Like many other economic torts, the tort of intentional interference with economic relations at common law is "in a mess." H. Carty, "Intentional Violation of Economic Interests: The Limits of Common Law Liability," 104 Law Q. Rev. 250, 278 (1998) (cited in A.I. Enters. Ltd. v. Bram Enters. Ltd. [2014] 1 S.C.R. 177, para. 28 (Can.)).

At Canadian common law, for example, even the name of the tort was at one time debatable, with varying monikers such as "unlawful interference with economic relations," "interference with a trade or business by unlawful means," and "intentional interference with economic relations" being employed. Ultimately, the Supreme Court of Canada resolved this issue by naming it the "unlawful means" tort. A.I. Enterprises [2014] 1 S.C.R. 177, para. 2.

In the United States, the tort may differ depending on the level of the defendant's intention in causing economic harm and whether the defendant sought to affect a contractual or prospective economic relationship. See Gary C. Crapster & Jessica C. Smith, "Interference with Contractual and Economic Relationships," in Business Torts Litigation 55 (Am. Bar Ass'n, 2d ed. 2005), for a discussion of the distinction in most states between interference with contractual relationships and interference with prospective economic relationships.

These nuances aside, however, the basis of the tort remains the intention to cause economic harm by way of unlawful or improper means. That is, the victim of the unlawful or improper act has the right to sue the defendant for the defendant's deliberate interference with the victim's economic relations.

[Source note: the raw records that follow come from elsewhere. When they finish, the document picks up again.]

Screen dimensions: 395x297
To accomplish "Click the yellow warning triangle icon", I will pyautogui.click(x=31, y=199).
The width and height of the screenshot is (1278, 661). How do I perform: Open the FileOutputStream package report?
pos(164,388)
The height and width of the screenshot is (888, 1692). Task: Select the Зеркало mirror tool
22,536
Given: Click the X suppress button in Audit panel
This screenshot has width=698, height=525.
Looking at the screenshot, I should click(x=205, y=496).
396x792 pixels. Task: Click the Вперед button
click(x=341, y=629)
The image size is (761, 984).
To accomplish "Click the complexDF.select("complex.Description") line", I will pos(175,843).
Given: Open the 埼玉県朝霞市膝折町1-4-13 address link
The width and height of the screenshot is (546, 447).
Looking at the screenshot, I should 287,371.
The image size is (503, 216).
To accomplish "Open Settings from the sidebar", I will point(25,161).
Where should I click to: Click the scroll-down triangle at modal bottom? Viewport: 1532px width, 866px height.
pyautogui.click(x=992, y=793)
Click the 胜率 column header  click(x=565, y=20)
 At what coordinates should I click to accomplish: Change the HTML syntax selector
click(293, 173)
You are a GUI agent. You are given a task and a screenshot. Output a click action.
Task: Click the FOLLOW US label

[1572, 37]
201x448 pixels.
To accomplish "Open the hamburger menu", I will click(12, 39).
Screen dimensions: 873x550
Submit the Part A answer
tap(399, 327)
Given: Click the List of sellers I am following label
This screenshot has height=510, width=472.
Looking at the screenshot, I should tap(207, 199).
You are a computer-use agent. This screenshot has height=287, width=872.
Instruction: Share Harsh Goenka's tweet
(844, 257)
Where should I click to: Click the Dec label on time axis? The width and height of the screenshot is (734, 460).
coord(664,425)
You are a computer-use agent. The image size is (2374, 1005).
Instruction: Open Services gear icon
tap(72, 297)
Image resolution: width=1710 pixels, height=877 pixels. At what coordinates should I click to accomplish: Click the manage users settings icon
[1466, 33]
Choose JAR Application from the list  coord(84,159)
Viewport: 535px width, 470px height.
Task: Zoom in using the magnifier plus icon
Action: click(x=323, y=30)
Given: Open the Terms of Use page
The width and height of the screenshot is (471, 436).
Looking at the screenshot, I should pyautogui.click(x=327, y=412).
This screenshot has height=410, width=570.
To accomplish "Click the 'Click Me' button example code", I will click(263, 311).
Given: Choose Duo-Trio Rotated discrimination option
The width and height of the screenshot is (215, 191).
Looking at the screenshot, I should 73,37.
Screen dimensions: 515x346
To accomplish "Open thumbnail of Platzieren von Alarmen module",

Despite the relative clarity surrounding the elements of the tort across most common-law jurisdictions, the scope of the tort varies significantly from one country to the next.

On the one hand, jurisdictions like Canada and the United Kingdom have interpreted the tort narrowly, respecting the policy that courts have a limited role to play in regulating economic activity by way of tortious liability.

On the other hand, the approach in many states of the United States is to interpret liability under the tort more broadly. While the American approach has drawn criticism for creating commercial uncertainty, a broader approach to the tort respects the courts' discretion to sanction inappropriate commercial behavior based on the individual facts of a case. See H.S. Perlman, "Interference with Contract and Other Economic Expectancies: A Clash of Tort and Contract Doctrine," 49 U. Chi. L. Rev. 61 (1982) (cited in A.I. Enterprises [2014] 1 S.C.R. 177, para. 56).

The Breadth of the American Approach

In most states, the tort of intentional interference with prospective economic advantage imposes liability "for improper methods of disrupting or diverting the business relationship of another which falls outside the boundaries of fair competition." Ketab Corp. v. Mesriani & Assocs., 2015 U.S. Dist. LEXIS 114093, at *5 (C.D. Cal. 2015).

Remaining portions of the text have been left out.